- Enqueue writes to a GPU-side buffer
- Download the result asynchronously
- Map and operate on the result only once it's ready, without stalling the pipeline
- Enqueue writes to a GPU-side buffer
- Enqueue a copy from that buffer to a CPU-side buffer
- Enqueue a fence to establish when the copy is complete
- Wait/poll for the fence to complete
- Map the CPU buffer that we copied into
- Since the fence has been passed, this should be immediate
- ...
- Unmap
class AsyncReadback {
GLsizeiptr mSize;
GLuint mBuffer;
GLuint mFence;
public:
AsyncReadback(GLenum srcTarget, GLintptr readOffset, GLsizeiptr size) {
mSize = size;
glGenBuffers(1, &mBuffer);
glBindBuffer(GL_COPY_WRITE_BUFFER, mBuffer);
glBufferData(GL_COPY_WRITE_BUFFER, size, nullptr, GL_STREAM_READ);
glCopyBufferSubData(srcTarget, GL_COPY_WRITE_BUFFER, readOffset, 0, size);
mFence = glFenceSync(GL_SYNC_GPU_COMMANDS_COMPLETE, 0);
// NB: This isn't guaranteed to become signaled unless you glFlush! (or similar)
}
~AsyncReadback() {
glDeleteSync(mFence);
glDeleteBuffers(1, &mBuffer);
}
const void* TryMap(GLenum target) {
if (mFence) {
GLenum status;
glGetSynciv(mFence, GL_SYNC_STATUS, 1, nullptr, (GLint*)&status);
if (status != GL_SIGNALED)
return nullptr;
glDeleteSync(mFence);
mFence = 0;
}
glBindBuffer(target, mBuffer);
return (const void*)glMapBufferRange(target, 0, mSize, GL_MAP_READ_BIT);
}
void Unmap(GLenum target) {
glBindBuffer(target, mBuffer);
glUnmapBuffer(target);
}
};
- Blocking APIs can support async behavior without callbacks or other sophisticated async mechanisms
- Making the copy explicit leads to predictable behavior
- This is the approach provided in extant native APIs
- Some APIs do allow for synchronizing/stalling/blocking reads
- This notably does includes WebGL (glReadPixels, glFinish) for historical reasons
- Some APIs do allow for synchronizing/stalling/blocking reads
All references to GPU-side and CPU-side can be replaced by the more generic remote/non-mappable and local/mappable.

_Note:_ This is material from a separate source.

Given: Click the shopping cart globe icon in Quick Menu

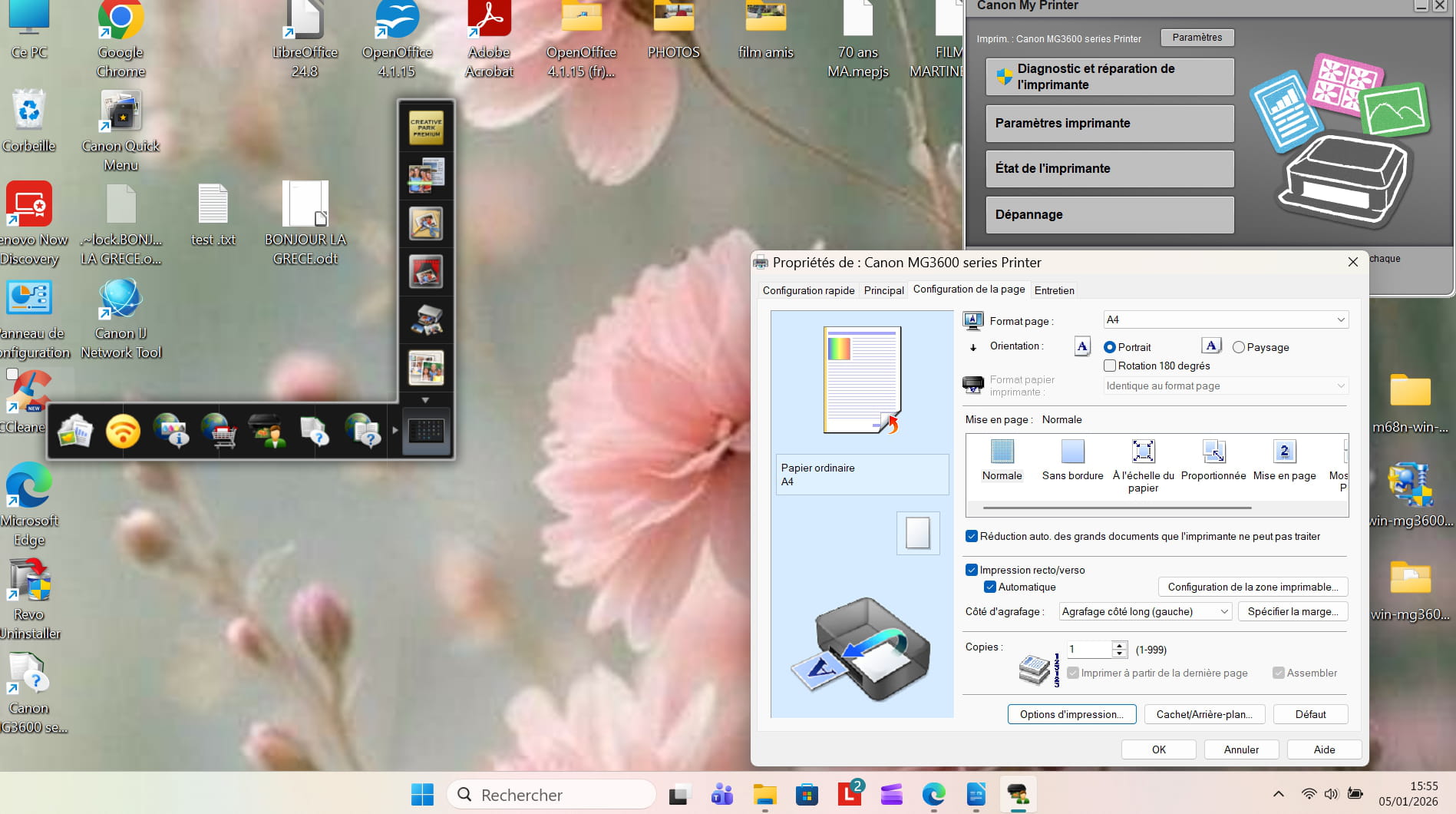Looking at the screenshot, I should tap(220, 431).
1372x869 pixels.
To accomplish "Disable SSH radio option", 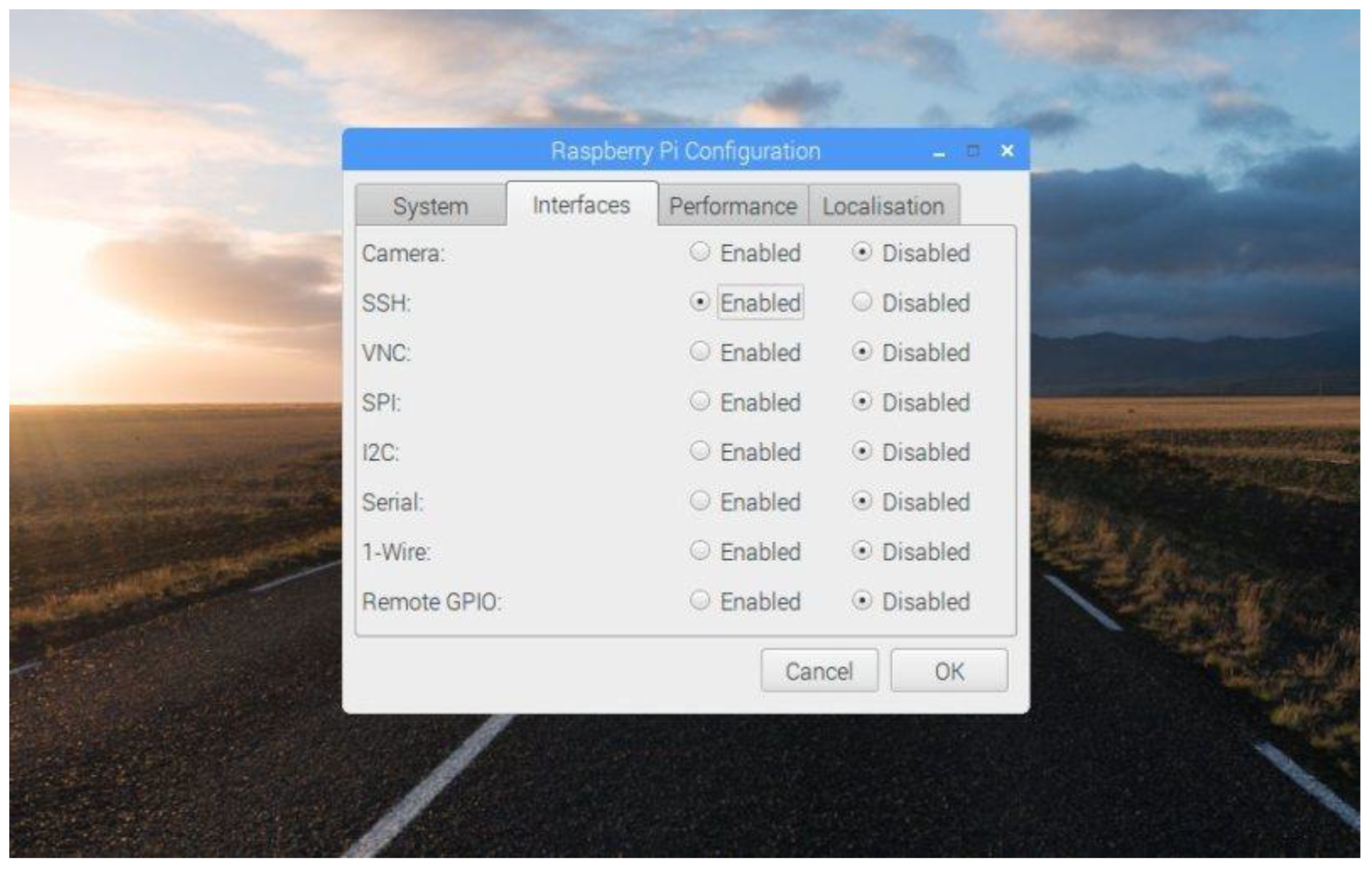I will (x=862, y=302).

This approach is not non-UMA or discrete-GPU specific. A multithreaded driver/implementation (especially a cross-process one) would benefit from this even on a UMA device.
In WebGL, we can warn when an app messes this up and incurs a pipeline stall. This warning was implemented in Firefox in bug 1425488.